韓国で山火事監視のために飛行中だったヘリコプターが墜落し、操縦士など5人が死亡した。正確な事故原因は確認できていない。
27日午前10時50分頃、T社所属のヘリ(機長:L氏、71歳)が江原道襄陽郡県北面(アニャングン・ヒョンブクミョン)の明珠寺付近の山腹に墜落した。このヘリコプターは午前9時30分頃に束草市老鶴洞(ソクチョシ・ノハクドン)の旧雪岳修練院の駐車場から離陸した。墜落現場では機長と副機長(K氏、54歳)、整備士(20代男性)の遺体3体と身元不明の女性2人の遺体が発見された。
江原消防本部と警察は、ヘリコプター2機など消防装備40台余りと140人余りの人員を事故現場に投入した。墜落当時に発生した炎が激しいため、救助と鎮火作業は容易でなかったが、墜落1時間後に山火事は完全に鎮火された。襄陽消防署側は「ある住民が『ヘリコプターが山火事の防止啓蒙放送をしていたが、しばらくして轟音が聞こえ、真っ黒な煙が上がった』と119に通報した」とし「ヘリコプターは形が分からないほど壊れて焼けた」と話した。

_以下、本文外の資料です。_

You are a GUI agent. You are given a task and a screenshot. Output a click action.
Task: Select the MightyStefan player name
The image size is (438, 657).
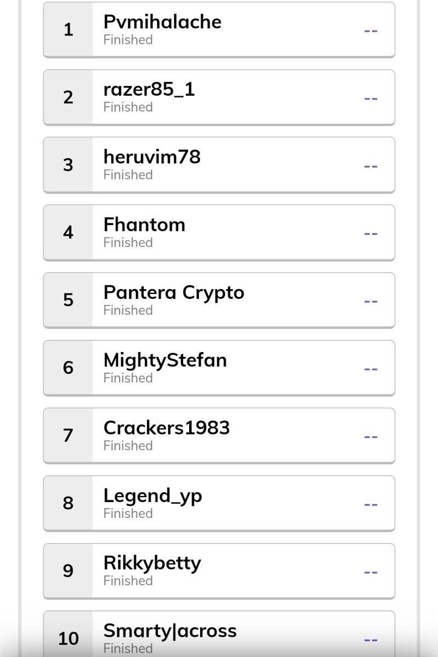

事故が起きたヘリコプターの実際の飛行は、離陸前に当局に提出した「飛行計画」とは異なっていた。午前8時51分頃、ソウル地方航空庁襄陽空港出張所に電話で受け付けられた飛行計画申告によれば、機長を含む2人が午前9時30分から3時間にわたり山火事の防止啓蒙飛行をするという骨子であった。ソウル地方航空庁の関係者は「3人が追加で乗った理由が把握できていない。計画外の搭乗人員のうち1人(整備士)を除く女性2人の身元もまだ確認されていない」とし、「搭乗者が全員死亡し、追加で搭乗した理由を明らかにするのは難しい状況だ」と述べた。
事故の原因もまったくわかっていない。墜落したヘリコプターは、米シコルスキー社が製作したS-58T機種(登録番号HL9678)で、1975年製の老朽ヘリだ。1989年7月、鬱陵(ウルルン)から慶尚北道盈徳(ヨンドク)に飛行中に墜落し、13人が死亡した事故を起こしたヘリと同一機種だ。機体の欠陥や整備不良の可能性も排除できないという話だ。束草市と高城(コソン)・襄陽郡など事故ヘリを賃借してきた地方自治体では、事故原因について何の立場も示さなかった。国土交通部傘下の航空鉄道事故調査委員会のある関係者は「事故原因を推定できる手がかりが現場では発見されなかった。現時点では事故原因を断定できる段階でない。正確な原因調査に乗り出す方針だ」と述べた。
一方、山火事監視ヘリの墜落事故は比較的頻繁に起きている。国土部の資料によれば、2011年5月、気象悪化などを理由に山林庁所属のヘリが墜落し操縦士など2人が死亡、2012年2月には大邱市達城郡(タルソングン)で機械の誤作動にともなう不時着事故があった。2016年1月と2017年11月にもそれぞれ全羅北道金堤(キムジェ)と全羅南道宝城(ポソン)でヘリコプター墜落事故があった。